Thanks, Hylander. The full screen slideshow is in test and my understanding is it has at least one known bug. I don't know how long it will take to fix or how much other testing it still needs, I'm sorry to say, but usually being in test for awhile and being down to one known bug is a good sign.
For Adsense, we're thinking about the best way to do this but have not begun work. We have many very large household-name accounts such as newspapers who depend on Adsense, so this is something we'd love to solve if we can. These sites have IT departments who know the perils of JavaScript security so they'd vastly prefer we built an Adsense app into new SmugMug like we did with WuFoo forms, but we have not scoped it. I'm sorry I don't have more info for you yet.
Thank you for responding, and hopefully the slideshow will be ready "soon"
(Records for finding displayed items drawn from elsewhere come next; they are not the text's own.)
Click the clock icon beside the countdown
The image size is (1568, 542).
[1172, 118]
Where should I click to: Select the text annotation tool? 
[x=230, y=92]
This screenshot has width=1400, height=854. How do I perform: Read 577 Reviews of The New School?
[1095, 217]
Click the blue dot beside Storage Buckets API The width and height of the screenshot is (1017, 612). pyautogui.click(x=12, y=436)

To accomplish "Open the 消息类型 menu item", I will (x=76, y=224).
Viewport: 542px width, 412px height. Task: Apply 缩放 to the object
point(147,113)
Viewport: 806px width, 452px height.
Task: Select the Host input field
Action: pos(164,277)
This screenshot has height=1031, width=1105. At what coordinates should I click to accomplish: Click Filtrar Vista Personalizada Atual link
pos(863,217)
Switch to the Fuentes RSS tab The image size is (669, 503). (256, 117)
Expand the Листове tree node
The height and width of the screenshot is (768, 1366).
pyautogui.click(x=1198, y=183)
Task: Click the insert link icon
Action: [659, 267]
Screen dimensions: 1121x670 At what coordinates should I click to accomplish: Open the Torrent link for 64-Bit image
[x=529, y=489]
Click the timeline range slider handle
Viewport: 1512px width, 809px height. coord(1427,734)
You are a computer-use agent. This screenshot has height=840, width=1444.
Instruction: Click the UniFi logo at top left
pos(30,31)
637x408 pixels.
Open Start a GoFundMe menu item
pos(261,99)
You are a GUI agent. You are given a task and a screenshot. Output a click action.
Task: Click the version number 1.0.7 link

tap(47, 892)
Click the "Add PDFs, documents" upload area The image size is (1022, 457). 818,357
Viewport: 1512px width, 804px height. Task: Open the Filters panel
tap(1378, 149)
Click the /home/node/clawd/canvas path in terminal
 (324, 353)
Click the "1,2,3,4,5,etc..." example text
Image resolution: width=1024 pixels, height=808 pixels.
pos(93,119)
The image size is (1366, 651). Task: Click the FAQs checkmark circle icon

As for the second issue with Adsense, if it's true you have these large customers who rely and depend on it, shouldn't this have been something you have "scoped" and/or planned for BEFORE the launch of the new system? I'm really glad I didn't launch my "new" site by being dazzled with the pretty new interface without first thoroughly exploring all the options and discovering all the limitations compared to the old system. For something along the lines of Adsense, I have no problem if it were 'built in' like the WuFoo forms - as long as it's there to be used and implemented on our sites. I'm sure you all have your plates more than full with requests of the new system, but I do hope you begin looking at this shortly.
Similar to Adsense, PayPal / Self-fulfillment options are being used on countless sites throughout the web also.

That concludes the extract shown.